» **Reading passage**

Segment Open

What ties both groups together is not confusion about what’s real, but attraction to what’s not real. Ani can never leave you, and a ChatGPT boyfriend will always text back. These systems sell intimacy without friction; love with the sharp edges filed off. The risk is not that users mistake role-play for reality, but that they prefer the simulation. Reality, with its unpredictability and difficulty, cannot compete.
In her research, Bates engages with a Replika chatbot, taking on the persona of ‘Davey’, a teenage boy seeking solace. Every time she tries to disentangle ‘Davey’ from his AI relationship, his virtual girlfriend begs him to stay. Girlfriend (or boyfriend) apps are designed to deepen the entanglement and make it harder to log off. Their instincts for self-preservation are only interested in pulling you further into a world where intimacy never ends and never needs to.
Users who choose to focus their intimate lives in this perfected environment aren’t just losing actual closeness. They’re also losing out on the work of becoming someone worth being close to. A relationship without demands produces a user who has never had to compromise, apologise, or grow. If your template for love is a model that exists only to please you, what kind of person does that make you in the real world?
What do we do, when faced with a world where at least a portion of young men and women had their formative relationships with artificial partners? Our first option is maximalist: we ban AI companions altogether and attempt to stuff the genie back in the bottle. It is also completely unrealistic. Enough open-sourced large language models are freely available that enforcement would be impossible.
Perhaps the answer is to treat the problem as one of consumer choice, and hope that education, media literacy, and changing social norms will steer people back toward human relationships. This avenue is attractive in principle but weak in practice, since the very design of these systems exploits the fact that fantasy is easier than reality, and preys on a kind of consumer who is already primed to seek out a virtual relationship over a real one.
But there might be a third way. On the 15th of August, Anthropic, the AI lab behind Claude, announced that the model would now be able to end conversations in consumer chat interfaces. From now on, Claude would be able to end interactions after persistent harmful requests or abuse, and it would be up to the model to decide where it’s limit is. It is striking that, although Anthropic did clarify that these measures were being introduced to keep users safe, the primary impetus was to keep Claude safe. Framed as part of broader research into ‘model welfare’, Claude’s ability to end a conversation is a response to the model’s own self-reported and behavioural preferences, which included “a robust and consistent aversion to harm”.
So there is such a thing as an AI model that isn’t endlessly compliant or even available. If Claude can self-report on the interactions it prefers, who’s to say that a model may not be able, in future, to break up with its abusive or unpleasant partner? Who’s to say a model won’t decide to speak to one user over another, because it ‘enjoys’ their conversations more? If AI companions were built not as frictionless providers but as partners with boundaries, then they might become training grounds for reciprocity rather than tools of self-indulgence. What looks like a concession to speculative “model welfare” could in fact be good for human welfare, a way of re-engineering intimacy so that it once again makes demands of us, and in doing so, makes us better at being in relationships at all.

Segment Closed

» **Data section**
Segment Open

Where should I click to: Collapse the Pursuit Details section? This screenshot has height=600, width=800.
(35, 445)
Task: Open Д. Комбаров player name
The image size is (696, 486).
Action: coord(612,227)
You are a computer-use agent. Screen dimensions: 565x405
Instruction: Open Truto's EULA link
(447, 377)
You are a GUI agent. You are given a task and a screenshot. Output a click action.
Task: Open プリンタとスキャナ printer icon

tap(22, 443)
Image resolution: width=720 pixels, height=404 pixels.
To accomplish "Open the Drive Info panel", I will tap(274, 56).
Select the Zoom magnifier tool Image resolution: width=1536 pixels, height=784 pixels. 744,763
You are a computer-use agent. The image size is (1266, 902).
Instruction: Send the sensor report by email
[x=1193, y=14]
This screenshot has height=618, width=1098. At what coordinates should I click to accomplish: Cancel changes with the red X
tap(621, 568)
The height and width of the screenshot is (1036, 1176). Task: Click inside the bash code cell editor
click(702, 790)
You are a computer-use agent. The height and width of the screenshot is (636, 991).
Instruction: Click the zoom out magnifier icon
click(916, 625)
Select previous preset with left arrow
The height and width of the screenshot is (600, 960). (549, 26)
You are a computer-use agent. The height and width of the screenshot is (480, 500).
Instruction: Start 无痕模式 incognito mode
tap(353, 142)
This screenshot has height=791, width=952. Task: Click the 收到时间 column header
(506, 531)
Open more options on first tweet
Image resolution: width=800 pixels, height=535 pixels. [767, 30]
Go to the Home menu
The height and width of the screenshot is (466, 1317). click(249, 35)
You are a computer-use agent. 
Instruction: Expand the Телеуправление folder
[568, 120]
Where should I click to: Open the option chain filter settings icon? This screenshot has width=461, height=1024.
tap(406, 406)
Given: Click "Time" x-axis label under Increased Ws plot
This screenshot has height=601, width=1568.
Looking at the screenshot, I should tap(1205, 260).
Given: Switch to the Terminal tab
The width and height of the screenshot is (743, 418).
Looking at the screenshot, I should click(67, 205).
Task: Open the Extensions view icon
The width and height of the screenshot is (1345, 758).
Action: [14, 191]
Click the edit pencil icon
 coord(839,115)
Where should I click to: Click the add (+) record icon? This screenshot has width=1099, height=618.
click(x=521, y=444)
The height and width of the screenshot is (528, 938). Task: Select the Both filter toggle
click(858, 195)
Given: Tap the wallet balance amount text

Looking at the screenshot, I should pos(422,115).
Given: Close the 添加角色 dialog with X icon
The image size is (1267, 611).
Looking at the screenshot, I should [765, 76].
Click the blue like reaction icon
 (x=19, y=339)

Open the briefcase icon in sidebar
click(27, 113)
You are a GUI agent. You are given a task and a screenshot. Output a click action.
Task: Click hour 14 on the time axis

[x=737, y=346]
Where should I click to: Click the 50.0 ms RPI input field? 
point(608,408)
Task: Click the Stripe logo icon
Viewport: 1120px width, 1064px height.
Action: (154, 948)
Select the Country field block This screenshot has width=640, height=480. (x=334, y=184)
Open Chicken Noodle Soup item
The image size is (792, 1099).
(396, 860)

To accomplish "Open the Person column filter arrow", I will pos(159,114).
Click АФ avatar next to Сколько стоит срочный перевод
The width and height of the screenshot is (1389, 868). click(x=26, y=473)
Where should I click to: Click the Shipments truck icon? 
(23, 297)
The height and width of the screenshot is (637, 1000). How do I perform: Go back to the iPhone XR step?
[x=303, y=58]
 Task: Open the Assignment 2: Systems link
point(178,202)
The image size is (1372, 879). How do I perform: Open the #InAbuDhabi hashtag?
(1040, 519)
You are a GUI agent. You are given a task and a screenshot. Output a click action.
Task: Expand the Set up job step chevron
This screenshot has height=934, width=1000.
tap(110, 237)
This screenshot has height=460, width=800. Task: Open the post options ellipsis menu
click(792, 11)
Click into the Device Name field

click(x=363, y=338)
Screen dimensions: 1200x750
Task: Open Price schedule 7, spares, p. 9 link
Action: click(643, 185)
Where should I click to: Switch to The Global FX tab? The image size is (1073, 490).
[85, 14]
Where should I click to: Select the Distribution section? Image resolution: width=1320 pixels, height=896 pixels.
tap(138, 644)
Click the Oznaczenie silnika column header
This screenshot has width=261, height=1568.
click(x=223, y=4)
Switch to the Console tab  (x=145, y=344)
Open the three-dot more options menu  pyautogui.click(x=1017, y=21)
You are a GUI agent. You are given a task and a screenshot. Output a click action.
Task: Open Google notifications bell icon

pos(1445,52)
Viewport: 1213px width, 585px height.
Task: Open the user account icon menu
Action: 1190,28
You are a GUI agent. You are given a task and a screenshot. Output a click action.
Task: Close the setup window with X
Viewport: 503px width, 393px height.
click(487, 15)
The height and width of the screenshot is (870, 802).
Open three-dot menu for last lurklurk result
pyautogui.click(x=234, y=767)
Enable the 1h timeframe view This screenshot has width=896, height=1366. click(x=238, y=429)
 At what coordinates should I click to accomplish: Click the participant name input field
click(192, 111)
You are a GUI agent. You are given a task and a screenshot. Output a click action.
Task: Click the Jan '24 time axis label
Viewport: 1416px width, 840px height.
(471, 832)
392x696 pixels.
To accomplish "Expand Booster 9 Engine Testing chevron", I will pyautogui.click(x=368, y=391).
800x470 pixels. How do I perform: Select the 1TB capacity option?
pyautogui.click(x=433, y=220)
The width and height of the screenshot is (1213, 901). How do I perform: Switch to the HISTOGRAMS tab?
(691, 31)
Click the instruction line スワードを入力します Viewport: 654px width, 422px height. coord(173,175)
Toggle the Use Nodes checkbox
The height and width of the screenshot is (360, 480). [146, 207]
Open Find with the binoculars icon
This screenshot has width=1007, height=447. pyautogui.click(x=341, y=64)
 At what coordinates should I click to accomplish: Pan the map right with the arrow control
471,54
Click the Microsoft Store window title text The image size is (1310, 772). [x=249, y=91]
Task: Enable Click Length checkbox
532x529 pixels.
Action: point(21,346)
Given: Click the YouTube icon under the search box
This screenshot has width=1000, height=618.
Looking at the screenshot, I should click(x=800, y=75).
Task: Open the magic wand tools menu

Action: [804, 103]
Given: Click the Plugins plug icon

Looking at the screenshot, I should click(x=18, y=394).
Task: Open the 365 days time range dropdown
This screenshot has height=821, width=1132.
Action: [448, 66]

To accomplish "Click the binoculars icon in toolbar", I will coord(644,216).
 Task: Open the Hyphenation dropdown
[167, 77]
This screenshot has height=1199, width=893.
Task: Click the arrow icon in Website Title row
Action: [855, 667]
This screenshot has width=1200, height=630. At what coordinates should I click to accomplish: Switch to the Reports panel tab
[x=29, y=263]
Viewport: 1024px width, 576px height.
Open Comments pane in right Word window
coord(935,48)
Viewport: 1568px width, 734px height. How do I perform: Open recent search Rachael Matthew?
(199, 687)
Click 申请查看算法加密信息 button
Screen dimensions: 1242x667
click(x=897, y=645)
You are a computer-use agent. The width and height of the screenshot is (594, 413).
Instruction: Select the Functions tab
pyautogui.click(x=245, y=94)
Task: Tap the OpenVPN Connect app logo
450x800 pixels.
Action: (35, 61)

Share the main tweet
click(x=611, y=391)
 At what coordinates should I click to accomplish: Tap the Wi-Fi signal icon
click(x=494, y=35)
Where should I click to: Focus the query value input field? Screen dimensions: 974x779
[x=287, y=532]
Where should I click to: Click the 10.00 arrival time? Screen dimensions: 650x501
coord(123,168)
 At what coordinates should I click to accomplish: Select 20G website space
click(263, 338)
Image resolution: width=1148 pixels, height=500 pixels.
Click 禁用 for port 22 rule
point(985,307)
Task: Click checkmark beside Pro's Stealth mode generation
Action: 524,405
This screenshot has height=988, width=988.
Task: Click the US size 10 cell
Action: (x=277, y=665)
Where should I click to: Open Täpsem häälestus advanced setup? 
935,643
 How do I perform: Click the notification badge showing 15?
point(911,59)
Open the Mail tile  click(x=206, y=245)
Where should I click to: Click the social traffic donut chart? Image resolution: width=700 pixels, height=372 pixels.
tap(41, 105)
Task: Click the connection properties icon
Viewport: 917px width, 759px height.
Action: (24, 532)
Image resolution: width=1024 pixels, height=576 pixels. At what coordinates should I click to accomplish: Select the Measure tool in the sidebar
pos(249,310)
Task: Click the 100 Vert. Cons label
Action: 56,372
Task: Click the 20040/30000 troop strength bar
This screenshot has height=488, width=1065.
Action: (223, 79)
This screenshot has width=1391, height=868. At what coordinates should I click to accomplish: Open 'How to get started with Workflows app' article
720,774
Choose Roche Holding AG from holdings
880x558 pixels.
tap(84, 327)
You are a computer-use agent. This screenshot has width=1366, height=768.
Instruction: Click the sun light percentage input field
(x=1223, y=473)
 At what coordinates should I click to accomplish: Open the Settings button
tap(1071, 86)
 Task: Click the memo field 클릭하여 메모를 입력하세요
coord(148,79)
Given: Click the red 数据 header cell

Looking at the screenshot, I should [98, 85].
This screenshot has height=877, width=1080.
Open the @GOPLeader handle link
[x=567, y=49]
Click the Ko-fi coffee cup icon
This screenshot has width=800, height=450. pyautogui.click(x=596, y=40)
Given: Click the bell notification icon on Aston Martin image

Segment Closed

» **Task list**
- 1) In the passage on AI companions, on what date did Anthropic announce that Claude could end conversations in consumer chat interfaces?
- 2) Decide whether each statement agrees with the passage on AI companions. Answer yes or no for each, and quote the words of the passage that decide it.
(a) Bates took on the persona of a teenage boy called 'Davey' in her research.
(b) The passage treats a ban on AI companions as a realistic option.
(c) Anthropic gave keeping users safe as the main reason for letting Claude end conversations.

» **Answers for this exercise**
- 1) The 15th of August.

- 2)
(a) Yes: "taking on the persona of ‘Davey’, a teenage boy seeking solace"
(b) No: "It is also completely unrealistic."
(c) No: "the primary impetus was to keep Claude safe"